### Assignment
Provide only the number of lines below in which the string "computer" occurs.

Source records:

-- Opening Marker --

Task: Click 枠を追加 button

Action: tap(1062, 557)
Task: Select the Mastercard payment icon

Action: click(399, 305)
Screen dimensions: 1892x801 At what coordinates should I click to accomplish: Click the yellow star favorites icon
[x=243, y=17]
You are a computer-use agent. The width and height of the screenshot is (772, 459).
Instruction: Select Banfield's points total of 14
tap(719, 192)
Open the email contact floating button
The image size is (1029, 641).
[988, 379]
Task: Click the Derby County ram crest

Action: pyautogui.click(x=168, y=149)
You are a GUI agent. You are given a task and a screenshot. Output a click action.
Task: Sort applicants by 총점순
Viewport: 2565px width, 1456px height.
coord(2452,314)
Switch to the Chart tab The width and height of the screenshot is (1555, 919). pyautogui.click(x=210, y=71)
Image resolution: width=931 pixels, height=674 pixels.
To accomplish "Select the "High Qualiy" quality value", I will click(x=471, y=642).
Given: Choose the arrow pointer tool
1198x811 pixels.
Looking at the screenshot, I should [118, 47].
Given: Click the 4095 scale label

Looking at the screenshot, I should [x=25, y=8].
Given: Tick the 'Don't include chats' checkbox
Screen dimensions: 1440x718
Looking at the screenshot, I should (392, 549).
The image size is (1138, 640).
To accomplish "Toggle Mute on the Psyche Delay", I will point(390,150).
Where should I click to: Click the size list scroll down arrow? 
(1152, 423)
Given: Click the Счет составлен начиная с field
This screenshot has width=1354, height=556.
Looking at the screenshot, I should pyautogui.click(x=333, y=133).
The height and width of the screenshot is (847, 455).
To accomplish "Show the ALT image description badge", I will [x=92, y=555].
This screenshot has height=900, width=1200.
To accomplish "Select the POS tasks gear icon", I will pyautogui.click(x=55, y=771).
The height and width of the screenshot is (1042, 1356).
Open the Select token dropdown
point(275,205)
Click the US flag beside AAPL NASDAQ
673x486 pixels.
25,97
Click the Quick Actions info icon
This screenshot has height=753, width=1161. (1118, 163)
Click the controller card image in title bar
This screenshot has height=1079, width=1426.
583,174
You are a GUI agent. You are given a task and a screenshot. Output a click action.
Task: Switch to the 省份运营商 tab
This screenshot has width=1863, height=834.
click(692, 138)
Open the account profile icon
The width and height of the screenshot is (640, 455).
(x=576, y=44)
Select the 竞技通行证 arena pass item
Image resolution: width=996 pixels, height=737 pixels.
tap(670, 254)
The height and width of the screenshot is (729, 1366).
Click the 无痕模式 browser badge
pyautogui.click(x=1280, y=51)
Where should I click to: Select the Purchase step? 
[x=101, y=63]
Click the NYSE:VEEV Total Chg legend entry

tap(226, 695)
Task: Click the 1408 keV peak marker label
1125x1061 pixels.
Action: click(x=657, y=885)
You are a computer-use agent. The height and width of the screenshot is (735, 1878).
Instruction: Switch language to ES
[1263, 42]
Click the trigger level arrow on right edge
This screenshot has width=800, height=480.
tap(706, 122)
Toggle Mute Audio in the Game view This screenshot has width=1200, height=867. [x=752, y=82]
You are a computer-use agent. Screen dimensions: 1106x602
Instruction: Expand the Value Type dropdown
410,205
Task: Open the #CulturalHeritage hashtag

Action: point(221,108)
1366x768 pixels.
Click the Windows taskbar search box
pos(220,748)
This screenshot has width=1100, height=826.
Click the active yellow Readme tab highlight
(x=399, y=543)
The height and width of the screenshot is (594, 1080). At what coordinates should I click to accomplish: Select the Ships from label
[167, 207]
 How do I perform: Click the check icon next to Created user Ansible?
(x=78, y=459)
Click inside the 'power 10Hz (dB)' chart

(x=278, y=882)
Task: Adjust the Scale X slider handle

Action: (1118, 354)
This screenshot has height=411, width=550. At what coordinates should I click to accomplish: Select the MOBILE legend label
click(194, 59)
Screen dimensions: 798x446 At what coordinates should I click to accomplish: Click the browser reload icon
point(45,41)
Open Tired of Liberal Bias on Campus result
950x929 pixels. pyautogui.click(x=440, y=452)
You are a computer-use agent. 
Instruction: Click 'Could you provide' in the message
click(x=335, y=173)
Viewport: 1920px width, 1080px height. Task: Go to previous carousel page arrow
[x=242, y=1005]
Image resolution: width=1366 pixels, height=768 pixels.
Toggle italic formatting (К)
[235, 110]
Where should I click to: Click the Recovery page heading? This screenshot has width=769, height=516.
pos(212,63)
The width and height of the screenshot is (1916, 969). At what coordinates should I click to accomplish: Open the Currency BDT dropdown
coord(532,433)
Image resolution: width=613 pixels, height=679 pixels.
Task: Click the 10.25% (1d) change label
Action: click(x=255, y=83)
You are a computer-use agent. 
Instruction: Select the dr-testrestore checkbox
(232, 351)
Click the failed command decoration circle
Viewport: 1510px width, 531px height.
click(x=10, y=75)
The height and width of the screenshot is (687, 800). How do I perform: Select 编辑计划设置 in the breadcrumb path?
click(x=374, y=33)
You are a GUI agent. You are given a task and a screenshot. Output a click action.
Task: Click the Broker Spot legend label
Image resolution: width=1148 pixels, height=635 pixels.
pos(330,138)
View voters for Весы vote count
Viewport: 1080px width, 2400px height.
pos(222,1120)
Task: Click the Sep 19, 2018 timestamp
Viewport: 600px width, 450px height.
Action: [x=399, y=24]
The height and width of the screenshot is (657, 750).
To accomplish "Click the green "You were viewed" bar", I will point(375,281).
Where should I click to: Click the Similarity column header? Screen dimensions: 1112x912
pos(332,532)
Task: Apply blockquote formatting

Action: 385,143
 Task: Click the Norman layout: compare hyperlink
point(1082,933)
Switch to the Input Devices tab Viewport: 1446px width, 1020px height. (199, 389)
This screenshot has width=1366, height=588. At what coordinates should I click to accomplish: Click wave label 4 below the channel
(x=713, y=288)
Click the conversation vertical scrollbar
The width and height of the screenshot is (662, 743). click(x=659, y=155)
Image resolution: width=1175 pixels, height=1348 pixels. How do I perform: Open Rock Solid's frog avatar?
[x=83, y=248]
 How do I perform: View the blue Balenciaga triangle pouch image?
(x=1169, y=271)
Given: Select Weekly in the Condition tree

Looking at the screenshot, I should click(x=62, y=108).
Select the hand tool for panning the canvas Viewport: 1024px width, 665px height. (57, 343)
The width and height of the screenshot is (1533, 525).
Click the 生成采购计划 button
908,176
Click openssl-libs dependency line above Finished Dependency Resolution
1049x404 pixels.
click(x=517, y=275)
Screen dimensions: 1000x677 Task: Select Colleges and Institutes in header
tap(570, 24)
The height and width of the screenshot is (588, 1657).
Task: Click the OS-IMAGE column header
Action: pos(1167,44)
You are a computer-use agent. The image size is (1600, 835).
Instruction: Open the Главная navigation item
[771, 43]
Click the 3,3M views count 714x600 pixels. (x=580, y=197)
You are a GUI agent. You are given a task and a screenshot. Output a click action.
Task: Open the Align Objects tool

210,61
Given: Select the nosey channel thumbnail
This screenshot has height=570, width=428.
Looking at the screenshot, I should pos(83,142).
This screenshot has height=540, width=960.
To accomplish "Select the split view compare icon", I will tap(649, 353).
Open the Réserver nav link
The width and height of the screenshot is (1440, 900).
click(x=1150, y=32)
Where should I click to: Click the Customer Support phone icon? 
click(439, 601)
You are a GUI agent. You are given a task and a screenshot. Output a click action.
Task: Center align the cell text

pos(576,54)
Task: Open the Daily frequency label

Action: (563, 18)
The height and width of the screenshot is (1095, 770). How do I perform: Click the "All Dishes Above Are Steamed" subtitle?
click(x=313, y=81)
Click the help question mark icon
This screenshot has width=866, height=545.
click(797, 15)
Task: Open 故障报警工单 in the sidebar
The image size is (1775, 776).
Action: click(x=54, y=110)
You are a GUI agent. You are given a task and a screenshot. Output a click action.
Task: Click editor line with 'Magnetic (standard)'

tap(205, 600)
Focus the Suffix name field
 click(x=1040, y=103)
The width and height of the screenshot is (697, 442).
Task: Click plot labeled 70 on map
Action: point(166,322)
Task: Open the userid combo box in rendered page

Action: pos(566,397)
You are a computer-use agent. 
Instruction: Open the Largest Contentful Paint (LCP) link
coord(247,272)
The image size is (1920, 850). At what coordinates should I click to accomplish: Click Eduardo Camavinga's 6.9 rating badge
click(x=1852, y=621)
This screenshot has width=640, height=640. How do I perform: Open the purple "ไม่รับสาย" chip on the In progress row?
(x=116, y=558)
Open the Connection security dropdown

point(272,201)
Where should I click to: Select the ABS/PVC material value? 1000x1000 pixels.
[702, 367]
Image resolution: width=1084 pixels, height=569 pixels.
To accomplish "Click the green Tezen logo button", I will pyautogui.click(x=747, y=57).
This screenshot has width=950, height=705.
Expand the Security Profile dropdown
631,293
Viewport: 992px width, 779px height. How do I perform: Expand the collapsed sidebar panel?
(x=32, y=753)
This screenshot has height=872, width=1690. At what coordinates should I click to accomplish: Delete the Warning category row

-- Closing Marker --

### Written solution
7